Benoît Cartier, qui dirige l’agence montréalaise éponyme depuis 26 ans cette année, a entrepris, avec son associé des 17 dernières années, Michel Lagacé, des démarches afin d’identifier celles et ceux qui constitueront la relève de son entreprise. Discussion avec le dirigeant sur sa démarche de repreneuriat.

«C’est un processus»
Benoît Cartier l'affirme d'emblée, il ne pense pas à la retraite. «Ma réalité quotidienne ressemble beaucoup à celle de mes employés précise même le dirigeant. Sauf qu’à un moment donné, il faut regarder la réalité en face et constater les faits: le repreneuriat, c'est un processus et ça ne se déroule pas du jour au lendemain. Il y a un an ou deux, nous avons donc commencé une démarche très sérieuse avec la firme-conseil Raymond Chabot Grant Thornton afin de déterminer nos forces et notre potentiel.»

«Jai toujours eu confiance en la jeunesse. La force d’une entreprise réside en eLLE.» 

Avec cette idée en tête, l'agence travaille à sa croissance tout en assurant la formation de la prochaine génération qui aura notamment comme mandat de redéfinir l'offre et de bâtir sur les acquis de l'agence. «Ce n’est plus à moi et à mon associé (NDLR: Michel Lagacé) de redéfinir le produit, précise Benoît Cartier. Mais pour cela, il faut de l’expérience, qui se gagne seulement avec les années, et c'est la raison pour laquelle nous serons là pour guider la démarche. Car redéfinir, ce qui est toujours nécessaire aujourd'hui, ne veut pas dire faire table rase, il faut faire attention de jeter le bébé avec l’eau du bain.»

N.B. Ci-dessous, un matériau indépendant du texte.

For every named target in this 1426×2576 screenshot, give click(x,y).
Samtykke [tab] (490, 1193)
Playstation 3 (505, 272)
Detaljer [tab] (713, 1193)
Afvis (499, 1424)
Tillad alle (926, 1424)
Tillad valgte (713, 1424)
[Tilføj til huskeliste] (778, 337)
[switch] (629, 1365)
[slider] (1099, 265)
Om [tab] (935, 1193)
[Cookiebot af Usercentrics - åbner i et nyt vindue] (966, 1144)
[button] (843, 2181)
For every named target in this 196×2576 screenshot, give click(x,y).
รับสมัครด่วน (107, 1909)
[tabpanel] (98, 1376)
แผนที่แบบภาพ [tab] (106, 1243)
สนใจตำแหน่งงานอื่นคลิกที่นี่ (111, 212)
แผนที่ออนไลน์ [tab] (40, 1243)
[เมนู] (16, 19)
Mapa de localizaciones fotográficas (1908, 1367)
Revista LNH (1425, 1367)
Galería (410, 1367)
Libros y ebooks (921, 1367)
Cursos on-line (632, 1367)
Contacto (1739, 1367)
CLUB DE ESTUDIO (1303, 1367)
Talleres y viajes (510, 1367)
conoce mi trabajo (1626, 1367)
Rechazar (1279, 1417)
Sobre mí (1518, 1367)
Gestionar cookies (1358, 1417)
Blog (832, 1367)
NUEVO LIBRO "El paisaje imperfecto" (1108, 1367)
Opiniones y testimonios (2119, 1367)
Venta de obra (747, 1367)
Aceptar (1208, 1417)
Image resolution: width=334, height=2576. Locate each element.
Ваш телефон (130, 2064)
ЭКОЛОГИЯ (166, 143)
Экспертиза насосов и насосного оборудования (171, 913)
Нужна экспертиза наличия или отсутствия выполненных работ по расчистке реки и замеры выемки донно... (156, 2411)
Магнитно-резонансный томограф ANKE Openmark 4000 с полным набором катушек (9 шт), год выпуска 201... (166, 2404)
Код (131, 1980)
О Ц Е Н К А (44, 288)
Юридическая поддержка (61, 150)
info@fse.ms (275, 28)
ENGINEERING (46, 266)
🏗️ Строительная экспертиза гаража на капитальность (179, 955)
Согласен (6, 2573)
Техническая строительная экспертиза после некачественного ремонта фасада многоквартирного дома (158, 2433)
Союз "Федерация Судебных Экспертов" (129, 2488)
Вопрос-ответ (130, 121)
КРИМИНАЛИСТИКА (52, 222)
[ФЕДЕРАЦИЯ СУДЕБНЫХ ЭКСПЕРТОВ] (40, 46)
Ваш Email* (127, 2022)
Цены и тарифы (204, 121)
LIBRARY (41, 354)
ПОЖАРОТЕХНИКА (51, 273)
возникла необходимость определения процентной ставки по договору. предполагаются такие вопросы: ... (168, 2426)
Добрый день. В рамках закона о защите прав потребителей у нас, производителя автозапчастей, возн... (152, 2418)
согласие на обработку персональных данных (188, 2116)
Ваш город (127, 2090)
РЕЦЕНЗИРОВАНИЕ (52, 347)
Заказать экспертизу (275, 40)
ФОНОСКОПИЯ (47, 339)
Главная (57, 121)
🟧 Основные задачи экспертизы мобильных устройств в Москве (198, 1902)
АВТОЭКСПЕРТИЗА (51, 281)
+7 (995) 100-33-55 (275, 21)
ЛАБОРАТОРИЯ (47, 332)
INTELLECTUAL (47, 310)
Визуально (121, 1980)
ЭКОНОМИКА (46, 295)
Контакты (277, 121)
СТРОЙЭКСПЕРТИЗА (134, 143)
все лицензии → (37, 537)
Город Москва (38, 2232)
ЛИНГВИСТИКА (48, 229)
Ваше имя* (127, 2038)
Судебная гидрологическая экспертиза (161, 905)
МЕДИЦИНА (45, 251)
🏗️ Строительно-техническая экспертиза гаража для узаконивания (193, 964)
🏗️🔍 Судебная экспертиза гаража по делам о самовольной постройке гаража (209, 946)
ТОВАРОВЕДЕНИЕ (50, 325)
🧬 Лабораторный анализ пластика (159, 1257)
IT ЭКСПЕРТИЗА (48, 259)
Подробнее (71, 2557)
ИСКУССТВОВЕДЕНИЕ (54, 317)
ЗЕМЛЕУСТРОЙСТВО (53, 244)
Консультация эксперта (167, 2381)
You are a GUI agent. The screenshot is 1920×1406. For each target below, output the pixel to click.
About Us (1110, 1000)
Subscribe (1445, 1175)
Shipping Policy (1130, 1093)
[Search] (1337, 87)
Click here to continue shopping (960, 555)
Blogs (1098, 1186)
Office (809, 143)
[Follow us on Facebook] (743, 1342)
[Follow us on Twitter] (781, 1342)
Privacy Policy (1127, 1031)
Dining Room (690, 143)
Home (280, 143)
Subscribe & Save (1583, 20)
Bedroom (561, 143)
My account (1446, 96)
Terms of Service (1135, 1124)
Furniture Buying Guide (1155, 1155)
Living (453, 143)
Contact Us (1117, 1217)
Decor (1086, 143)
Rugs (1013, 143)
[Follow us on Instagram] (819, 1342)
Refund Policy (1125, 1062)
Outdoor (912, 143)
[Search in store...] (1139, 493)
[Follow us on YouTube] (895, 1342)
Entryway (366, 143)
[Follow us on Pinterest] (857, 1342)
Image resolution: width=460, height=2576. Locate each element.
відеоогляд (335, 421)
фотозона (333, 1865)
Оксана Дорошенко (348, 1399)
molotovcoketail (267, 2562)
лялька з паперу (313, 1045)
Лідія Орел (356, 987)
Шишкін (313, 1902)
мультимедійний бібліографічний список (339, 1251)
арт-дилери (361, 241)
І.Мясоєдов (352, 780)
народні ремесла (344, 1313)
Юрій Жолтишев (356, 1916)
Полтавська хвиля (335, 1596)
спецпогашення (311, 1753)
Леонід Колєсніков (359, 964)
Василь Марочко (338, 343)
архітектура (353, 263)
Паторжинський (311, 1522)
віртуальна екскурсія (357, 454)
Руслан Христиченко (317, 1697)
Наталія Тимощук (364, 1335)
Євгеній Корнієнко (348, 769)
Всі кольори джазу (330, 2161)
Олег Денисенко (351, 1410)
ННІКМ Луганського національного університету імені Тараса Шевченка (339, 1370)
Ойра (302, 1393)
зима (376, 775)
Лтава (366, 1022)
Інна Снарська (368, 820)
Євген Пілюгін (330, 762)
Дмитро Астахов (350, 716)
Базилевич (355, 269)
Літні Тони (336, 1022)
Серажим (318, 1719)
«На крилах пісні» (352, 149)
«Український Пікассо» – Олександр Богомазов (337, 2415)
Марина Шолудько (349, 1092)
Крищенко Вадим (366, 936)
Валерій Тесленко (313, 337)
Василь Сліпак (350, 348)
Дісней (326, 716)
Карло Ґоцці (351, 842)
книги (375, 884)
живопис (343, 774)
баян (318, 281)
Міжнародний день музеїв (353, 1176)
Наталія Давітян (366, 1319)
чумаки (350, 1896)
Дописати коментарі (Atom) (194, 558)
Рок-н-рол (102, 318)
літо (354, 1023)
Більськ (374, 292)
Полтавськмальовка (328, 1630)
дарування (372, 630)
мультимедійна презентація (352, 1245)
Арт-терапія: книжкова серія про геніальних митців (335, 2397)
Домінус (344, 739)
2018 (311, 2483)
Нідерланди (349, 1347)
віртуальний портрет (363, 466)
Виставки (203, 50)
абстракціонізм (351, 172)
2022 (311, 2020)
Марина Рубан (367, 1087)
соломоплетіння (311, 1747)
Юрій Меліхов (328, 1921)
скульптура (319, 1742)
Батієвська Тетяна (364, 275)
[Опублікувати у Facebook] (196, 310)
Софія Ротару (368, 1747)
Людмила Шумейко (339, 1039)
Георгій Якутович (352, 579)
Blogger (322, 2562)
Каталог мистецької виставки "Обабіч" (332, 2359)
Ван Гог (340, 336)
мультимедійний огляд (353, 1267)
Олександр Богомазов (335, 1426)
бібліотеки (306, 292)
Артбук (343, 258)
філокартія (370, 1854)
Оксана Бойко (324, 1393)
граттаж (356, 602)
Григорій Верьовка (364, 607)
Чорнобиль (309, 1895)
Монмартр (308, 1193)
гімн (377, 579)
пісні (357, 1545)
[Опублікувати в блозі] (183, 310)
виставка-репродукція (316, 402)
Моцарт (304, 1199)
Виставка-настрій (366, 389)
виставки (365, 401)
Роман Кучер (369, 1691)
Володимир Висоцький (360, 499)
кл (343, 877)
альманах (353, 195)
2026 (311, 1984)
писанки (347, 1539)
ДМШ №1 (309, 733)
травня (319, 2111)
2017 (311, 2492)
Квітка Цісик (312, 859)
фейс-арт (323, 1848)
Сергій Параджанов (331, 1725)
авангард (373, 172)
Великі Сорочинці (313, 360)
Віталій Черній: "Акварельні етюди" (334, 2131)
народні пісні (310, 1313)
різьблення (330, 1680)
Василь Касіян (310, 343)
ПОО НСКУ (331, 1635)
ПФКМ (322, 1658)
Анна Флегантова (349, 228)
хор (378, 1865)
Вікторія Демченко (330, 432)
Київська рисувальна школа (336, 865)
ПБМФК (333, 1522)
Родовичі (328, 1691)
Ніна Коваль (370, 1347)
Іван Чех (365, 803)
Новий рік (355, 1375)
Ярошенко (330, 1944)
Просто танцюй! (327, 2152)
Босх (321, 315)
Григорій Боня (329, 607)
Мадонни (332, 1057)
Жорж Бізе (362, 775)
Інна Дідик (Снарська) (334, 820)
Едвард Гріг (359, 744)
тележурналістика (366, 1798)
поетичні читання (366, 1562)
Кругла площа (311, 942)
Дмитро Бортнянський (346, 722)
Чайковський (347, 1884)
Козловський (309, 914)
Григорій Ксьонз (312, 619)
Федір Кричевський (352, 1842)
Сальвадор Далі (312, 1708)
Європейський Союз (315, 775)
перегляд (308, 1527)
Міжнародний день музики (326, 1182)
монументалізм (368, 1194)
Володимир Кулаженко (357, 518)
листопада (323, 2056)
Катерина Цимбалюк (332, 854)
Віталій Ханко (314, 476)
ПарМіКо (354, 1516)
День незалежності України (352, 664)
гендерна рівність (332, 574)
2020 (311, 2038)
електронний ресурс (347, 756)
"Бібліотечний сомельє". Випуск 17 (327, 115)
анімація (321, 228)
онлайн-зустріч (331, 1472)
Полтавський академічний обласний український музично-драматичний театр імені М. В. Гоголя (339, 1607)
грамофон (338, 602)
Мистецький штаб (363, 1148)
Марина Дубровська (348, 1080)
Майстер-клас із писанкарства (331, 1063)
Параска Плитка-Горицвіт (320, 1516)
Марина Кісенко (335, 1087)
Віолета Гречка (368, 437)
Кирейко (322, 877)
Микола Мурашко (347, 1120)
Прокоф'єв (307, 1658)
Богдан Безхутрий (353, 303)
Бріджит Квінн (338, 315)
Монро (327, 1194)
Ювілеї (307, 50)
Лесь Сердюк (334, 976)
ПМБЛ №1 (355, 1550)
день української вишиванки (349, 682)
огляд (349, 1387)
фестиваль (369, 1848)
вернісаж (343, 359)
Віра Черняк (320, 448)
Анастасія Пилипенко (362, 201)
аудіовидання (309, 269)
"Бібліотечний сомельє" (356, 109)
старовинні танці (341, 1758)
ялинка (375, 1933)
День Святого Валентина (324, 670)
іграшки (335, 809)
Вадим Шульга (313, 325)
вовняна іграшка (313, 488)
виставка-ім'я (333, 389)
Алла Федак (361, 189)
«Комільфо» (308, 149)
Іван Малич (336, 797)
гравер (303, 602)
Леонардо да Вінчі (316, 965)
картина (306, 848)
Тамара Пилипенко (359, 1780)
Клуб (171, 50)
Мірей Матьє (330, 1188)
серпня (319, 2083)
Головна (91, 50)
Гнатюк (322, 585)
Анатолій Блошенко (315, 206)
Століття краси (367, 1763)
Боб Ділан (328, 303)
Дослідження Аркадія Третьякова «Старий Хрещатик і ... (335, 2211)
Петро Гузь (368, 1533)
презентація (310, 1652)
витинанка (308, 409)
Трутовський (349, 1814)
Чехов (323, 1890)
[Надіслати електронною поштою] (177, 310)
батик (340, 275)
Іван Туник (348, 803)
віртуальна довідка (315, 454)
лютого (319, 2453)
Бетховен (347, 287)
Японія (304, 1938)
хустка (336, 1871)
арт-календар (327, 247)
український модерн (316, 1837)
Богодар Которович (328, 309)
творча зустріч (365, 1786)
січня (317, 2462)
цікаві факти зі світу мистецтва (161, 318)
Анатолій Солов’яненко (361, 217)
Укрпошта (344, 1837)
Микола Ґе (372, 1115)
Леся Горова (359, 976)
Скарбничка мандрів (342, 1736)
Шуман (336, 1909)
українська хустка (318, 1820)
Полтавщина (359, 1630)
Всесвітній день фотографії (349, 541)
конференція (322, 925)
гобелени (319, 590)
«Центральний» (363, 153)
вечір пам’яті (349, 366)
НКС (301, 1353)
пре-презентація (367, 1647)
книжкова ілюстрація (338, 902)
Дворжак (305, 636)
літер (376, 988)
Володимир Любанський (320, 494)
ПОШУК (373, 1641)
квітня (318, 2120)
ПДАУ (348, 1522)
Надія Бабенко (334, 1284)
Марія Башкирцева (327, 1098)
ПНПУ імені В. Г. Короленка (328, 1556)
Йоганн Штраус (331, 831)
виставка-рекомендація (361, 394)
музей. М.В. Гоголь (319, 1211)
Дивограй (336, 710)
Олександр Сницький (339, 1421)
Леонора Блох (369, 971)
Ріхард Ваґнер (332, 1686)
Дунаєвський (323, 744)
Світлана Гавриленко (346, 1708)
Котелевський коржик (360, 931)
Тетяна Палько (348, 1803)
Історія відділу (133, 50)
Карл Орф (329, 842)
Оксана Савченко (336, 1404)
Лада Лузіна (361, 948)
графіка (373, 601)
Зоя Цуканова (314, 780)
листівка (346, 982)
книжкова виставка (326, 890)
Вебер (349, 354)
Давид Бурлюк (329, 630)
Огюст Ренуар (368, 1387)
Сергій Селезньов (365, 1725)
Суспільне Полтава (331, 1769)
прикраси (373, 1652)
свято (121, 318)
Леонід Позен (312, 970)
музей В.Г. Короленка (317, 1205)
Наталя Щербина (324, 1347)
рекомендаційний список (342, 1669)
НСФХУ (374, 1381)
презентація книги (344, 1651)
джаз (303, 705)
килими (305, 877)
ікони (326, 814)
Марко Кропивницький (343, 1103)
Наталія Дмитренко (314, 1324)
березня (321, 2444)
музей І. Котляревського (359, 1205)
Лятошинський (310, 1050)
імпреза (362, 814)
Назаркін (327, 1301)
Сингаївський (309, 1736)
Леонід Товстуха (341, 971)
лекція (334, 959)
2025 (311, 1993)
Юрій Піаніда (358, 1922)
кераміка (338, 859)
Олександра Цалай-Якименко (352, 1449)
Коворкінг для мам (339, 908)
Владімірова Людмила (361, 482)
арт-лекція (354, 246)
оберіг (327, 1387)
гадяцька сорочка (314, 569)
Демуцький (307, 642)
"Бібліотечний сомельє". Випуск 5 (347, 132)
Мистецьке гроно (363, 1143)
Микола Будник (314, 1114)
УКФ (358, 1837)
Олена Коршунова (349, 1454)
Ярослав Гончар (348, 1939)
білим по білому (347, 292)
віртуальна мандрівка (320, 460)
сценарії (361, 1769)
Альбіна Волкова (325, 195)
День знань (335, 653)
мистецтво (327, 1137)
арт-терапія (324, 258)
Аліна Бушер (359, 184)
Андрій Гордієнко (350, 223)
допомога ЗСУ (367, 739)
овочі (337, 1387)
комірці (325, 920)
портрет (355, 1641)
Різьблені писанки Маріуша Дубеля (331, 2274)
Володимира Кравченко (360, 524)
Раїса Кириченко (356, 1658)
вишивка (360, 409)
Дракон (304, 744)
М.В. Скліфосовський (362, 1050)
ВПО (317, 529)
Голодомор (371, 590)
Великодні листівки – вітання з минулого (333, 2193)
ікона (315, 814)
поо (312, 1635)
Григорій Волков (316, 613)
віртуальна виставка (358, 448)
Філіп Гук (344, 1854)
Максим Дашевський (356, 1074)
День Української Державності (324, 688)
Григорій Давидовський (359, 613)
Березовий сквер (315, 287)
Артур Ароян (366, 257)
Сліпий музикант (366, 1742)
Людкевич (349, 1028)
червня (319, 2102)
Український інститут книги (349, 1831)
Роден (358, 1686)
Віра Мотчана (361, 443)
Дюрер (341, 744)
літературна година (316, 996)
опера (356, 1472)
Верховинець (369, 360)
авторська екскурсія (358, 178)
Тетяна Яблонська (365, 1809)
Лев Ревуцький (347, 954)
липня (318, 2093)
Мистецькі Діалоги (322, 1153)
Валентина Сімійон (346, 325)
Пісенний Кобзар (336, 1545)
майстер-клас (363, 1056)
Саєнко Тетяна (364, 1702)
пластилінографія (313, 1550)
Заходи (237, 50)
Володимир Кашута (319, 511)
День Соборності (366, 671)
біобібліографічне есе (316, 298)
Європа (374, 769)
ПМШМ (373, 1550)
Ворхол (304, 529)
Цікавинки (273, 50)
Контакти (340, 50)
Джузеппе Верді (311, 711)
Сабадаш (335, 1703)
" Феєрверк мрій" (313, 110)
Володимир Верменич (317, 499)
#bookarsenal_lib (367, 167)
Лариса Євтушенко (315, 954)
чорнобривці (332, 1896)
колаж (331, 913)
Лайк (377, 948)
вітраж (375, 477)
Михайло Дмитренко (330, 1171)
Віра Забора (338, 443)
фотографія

Aussi, même si le président est conscient de la portion émotive de ce type de décision, il croit que de prendre les devants afin d'accompagner l'agence sera bénéfique pour la pérennité de Cartier. «Jai toujours eu confiance en la jeunesse. La force d’une entreprise réside en elle.» 

Pourquoi le repreneuriat?
«Michel Lagacé et moi avons refusé des offres très sérieuses de Toronto. Économiquement, c’aurait été très avantageux, mais quand ça fait 26 ans que tu es ton patron, tu ne peux avoir quelqu’un qui vient te dire quoi faire. Même dans l’adversité, nous avons toujours voulu garder la gang ensemble et c’est un acquis précieux. En étant dans un conglomérat, c'est quelque chose d'impossible.» C'est d'ailleurs une des fiertés de Benoît Cartier d'avoir traité l'agence davantage comme une famille que comme une business. «J’ai toujours eu de l’ambition, mais je n’ai jamais été gourmand. Pour nous, ce qui est important, comme le dit notre slogan "rigoureusement inventifs", c'est de faire bien et de rester innovants.»

michel lagacé

associé de cartier

Le dirigeant ne s’en cache pas, il a beaucoup été inspiré par le modèle adopté par Lg2. «Pas que je sois un nationaliste, mais j’admire cette décision d’avoir voulu rester au Québec et de prendre le temps d’avoir bien assuré la transition. C’est plus une décision de cœur que d’affaires.»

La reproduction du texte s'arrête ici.